Prompt >> Copy the rows below word for word, from the line containing "This screenshot has width=2507, height=1386." down to the line containing "pos(570,289)", both of those lines included.

** START **

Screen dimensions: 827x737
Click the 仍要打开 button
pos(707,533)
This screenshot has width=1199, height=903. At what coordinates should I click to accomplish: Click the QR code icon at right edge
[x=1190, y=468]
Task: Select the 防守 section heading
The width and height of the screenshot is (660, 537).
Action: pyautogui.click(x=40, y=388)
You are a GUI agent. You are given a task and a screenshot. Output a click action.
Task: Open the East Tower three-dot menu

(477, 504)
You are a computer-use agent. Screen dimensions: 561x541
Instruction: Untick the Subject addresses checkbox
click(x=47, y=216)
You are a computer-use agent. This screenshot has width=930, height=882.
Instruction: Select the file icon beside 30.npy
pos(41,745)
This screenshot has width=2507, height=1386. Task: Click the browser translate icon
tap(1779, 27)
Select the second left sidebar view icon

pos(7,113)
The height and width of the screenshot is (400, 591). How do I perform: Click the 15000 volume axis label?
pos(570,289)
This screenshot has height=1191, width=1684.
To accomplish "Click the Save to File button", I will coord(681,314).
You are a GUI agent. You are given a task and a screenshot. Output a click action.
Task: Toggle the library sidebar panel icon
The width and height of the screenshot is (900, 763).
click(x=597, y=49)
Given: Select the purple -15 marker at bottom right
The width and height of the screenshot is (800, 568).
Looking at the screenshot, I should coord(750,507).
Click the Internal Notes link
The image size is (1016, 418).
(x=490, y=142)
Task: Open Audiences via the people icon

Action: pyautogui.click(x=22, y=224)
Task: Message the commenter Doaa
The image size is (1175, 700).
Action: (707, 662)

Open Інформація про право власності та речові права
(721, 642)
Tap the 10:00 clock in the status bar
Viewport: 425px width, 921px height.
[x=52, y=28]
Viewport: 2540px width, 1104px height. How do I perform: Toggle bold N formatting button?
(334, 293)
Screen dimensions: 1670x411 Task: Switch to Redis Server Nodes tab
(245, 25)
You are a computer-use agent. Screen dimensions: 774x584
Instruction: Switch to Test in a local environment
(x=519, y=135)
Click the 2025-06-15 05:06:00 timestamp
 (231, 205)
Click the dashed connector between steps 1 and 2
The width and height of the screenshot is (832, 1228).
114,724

** END **

Answer to the task >>
This screenshot has width=2507, height=1386. Task: Click the browser translate icon
tap(1779, 27)
Select the second left sidebar view icon

pos(7,113)
The height and width of the screenshot is (400, 591). How do I perform: Click the 15000 volume axis label?
pos(570,289)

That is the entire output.